Exercise brief. A word-for-word restatement of the whole listing is the expected answer.

Data provided.
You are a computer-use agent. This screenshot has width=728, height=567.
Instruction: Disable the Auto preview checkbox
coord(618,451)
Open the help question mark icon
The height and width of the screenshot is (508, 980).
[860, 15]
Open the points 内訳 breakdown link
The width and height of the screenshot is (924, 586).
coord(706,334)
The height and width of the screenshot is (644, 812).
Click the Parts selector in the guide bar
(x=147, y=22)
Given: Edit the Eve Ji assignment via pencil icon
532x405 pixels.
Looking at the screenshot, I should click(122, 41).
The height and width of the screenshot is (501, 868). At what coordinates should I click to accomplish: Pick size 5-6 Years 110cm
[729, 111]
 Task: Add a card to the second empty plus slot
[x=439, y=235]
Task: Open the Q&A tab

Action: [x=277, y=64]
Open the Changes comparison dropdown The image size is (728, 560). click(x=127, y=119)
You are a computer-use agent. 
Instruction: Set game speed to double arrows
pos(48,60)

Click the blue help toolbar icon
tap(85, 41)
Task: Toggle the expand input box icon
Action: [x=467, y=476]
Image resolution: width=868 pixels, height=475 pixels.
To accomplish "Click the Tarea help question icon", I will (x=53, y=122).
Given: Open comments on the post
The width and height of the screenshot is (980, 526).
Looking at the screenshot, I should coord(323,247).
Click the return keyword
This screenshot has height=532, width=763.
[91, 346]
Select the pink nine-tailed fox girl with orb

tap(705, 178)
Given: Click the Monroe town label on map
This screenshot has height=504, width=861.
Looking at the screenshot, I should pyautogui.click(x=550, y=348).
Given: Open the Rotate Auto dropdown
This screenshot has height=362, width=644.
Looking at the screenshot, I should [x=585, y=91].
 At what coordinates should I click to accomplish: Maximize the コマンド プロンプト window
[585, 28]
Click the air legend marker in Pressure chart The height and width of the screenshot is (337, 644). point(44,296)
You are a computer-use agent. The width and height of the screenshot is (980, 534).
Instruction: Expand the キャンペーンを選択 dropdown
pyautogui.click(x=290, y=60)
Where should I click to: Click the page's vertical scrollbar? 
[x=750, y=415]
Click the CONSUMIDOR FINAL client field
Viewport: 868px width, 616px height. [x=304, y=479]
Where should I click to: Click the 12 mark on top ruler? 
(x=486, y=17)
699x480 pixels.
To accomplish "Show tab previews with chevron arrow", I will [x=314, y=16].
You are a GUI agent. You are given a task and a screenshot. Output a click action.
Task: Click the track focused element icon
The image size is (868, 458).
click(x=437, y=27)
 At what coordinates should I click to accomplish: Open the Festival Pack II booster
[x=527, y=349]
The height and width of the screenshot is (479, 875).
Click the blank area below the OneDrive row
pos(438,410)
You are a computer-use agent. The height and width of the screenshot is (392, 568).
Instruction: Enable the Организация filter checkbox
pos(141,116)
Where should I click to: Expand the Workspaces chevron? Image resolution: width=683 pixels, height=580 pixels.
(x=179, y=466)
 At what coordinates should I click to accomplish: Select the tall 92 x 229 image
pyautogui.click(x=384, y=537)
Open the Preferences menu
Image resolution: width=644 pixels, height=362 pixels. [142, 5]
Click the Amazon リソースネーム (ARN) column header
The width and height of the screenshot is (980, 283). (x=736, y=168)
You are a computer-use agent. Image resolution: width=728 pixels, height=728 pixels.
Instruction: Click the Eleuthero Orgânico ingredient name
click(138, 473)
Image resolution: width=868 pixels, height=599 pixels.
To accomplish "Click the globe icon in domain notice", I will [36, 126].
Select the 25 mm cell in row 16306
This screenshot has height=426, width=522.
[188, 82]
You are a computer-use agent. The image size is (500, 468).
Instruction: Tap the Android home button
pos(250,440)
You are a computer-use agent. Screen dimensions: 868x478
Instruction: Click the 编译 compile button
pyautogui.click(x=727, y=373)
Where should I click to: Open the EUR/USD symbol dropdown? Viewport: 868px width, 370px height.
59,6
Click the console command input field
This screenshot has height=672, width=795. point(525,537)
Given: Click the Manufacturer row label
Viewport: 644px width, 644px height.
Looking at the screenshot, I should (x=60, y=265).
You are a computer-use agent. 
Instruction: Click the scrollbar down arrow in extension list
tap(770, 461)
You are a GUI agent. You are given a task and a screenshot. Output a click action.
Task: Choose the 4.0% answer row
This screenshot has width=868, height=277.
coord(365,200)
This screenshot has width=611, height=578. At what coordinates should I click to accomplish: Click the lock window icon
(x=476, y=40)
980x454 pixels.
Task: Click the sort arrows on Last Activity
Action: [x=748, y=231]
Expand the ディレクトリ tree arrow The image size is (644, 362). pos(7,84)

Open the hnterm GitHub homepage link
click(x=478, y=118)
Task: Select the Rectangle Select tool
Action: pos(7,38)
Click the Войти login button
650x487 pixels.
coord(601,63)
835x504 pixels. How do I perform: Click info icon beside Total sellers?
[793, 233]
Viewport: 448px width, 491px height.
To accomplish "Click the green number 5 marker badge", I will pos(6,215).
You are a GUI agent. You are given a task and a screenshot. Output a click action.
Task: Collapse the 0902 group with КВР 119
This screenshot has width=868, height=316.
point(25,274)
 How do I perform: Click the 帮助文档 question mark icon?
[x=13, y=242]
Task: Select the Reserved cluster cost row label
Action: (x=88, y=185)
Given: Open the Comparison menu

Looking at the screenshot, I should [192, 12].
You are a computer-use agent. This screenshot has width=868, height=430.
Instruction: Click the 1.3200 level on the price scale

Response.
You are a computer-use agent. This screenshot has width=728, height=567.
Instruction: Disable the Auto preview checkbox
coord(618,451)
Open the help question mark icon
The height and width of the screenshot is (508, 980).
[860, 15]
Open the points 内訳 breakdown link
The width and height of the screenshot is (924, 586).
coord(706,334)
The height and width of the screenshot is (644, 812).
Click the Parts selector in the guide bar
(x=147, y=22)
Given: Edit the Eve Ji assignment via pencil icon
532x405 pixels.
Looking at the screenshot, I should click(122, 41).
The height and width of the screenshot is (501, 868). At what coordinates should I click to accomplish: Pick size 5-6 Years 110cm
[729, 111]
 Task: Add a card to the second empty plus slot
[x=439, y=235]
Task: Open the Q&A tab

Action: [x=277, y=64]
Open the Changes comparison dropdown The image size is (728, 560). click(x=127, y=119)
You are a computer-use agent. 
Instruction: Set game speed to double arrows
pos(48,60)

Click the blue help toolbar icon
tap(85, 41)
Task: Toggle the expand input box icon
Action: [x=467, y=476]
Image resolution: width=868 pixels, height=475 pixels.
To accomplish "Click the Tarea help question icon", I will (x=53, y=122).
Given: Open comments on the post
The width and height of the screenshot is (980, 526).
Looking at the screenshot, I should coord(323,247).
Click the return keyword
This screenshot has height=532, width=763.
[91, 346]
Select the pink nine-tailed fox girl with orb

tap(705, 178)
Given: Click the Monroe town label on map
This screenshot has height=504, width=861.
Looking at the screenshot, I should pyautogui.click(x=550, y=348).
Given: Open the Rotate Auto dropdown
This screenshot has height=362, width=644.
Looking at the screenshot, I should [x=585, y=91].
 At what coordinates should I click to accomplish: Maximize the コマンド プロンプト window
[585, 28]
Click the air legend marker in Pressure chart The height and width of the screenshot is (337, 644). point(44,296)
You are a computer-use agent. The width and height of the screenshot is (980, 534).
Instruction: Expand the キャンペーンを選択 dropdown
pyautogui.click(x=290, y=60)
Where should I click to: Click the page's vertical scrollbar? 
[x=750, y=415]
Click the CONSUMIDOR FINAL client field
Viewport: 868px width, 616px height. [x=304, y=479]
Where should I click to: Click the 12 mark on top ruler? 
(x=486, y=17)
699x480 pixels.
To accomplish "Show tab previews with chevron arrow", I will [x=314, y=16].
You are a GUI agent. You are given a task and a screenshot. Output a click action.
Task: Click the track focused element icon
The image size is (868, 458).
click(x=437, y=27)
 At what coordinates should I click to accomplish: Open the Festival Pack II booster
[x=527, y=349]
The height and width of the screenshot is (479, 875).
Click the blank area below the OneDrive row
pos(438,410)
You are a computer-use agent. The height and width of the screenshot is (392, 568).
Instruction: Enable the Организация filter checkbox
pos(141,116)
Where should I click to: Expand the Workspaces chevron? Image resolution: width=683 pixels, height=580 pixels.
(x=179, y=466)
 At what coordinates should I click to accomplish: Select the tall 92 x 229 image
pyautogui.click(x=384, y=537)
Open the Preferences menu
Image resolution: width=644 pixels, height=362 pixels. [142, 5]
Click the Amazon リソースネーム (ARN) column header
The width and height of the screenshot is (980, 283). (x=736, y=168)
You are a computer-use agent. Image resolution: width=728 pixels, height=728 pixels.
Instruction: Click the Eleuthero Orgânico ingredient name
click(138, 473)
Image resolution: width=868 pixels, height=599 pixels.
To accomplish "Click the globe icon in domain notice", I will [36, 126].
Select the 25 mm cell in row 16306
This screenshot has height=426, width=522.
[188, 82]
You are a computer-use agent. The image size is (500, 468).
Instruction: Tap the Android home button
pos(250,440)
You are a computer-use agent. Screen dimensions: 868x478
Instruction: Click the 编译 compile button
pyautogui.click(x=727, y=373)
Where should I click to: Open the EUR/USD symbol dropdown? Viewport: 868px width, 370px height.
59,6
Click the console command input field
This screenshot has height=672, width=795. point(525,537)
Given: Click the Manufacturer row label
Viewport: 644px width, 644px height.
Looking at the screenshot, I should (x=60, y=265).
You are a computer-use agent. 
Instruction: Click the scrollbar down arrow in extension list
tap(770, 461)
You are a GUI agent. You are given a task and a screenshot. Output a click action.
Task: Choose the 4.0% answer row
This screenshot has width=868, height=277.
coord(365,200)
This screenshot has width=611, height=578. At what coordinates should I click to accomplish: Click the lock window icon
(x=476, y=40)
980x454 pixels.
Task: Click the sort arrows on Last Activity
Action: [x=748, y=231]
Expand the ディレクトリ tree arrow The image size is (644, 362). pos(7,84)

Open the hnterm GitHub homepage link
click(x=478, y=118)
Task: Select the Rectangle Select tool
Action: pos(7,38)
Click the Войти login button
650x487 pixels.
coord(601,63)
835x504 pixels. How do I perform: Click info icon beside Total sellers?
[793, 233]
Viewport: 448px width, 491px height.
To accomplish "Click the green number 5 marker badge", I will pos(6,215).
You are a GUI agent. You are given a task and a screenshot. Output a click action.
Task: Collapse the 0902 group with КВР 119
This screenshot has width=868, height=316.
point(25,274)
 How do I perform: Click the 帮助文档 question mark icon?
[x=13, y=242]
Task: Select the Reserved cluster cost row label
Action: (x=88, y=185)
Given: Open the Comparison menu

Looking at the screenshot, I should [192, 12].
You are a computer-use agent. This screenshot has width=868, height=430.
Instruction: Click the 1.3200 level on the price scale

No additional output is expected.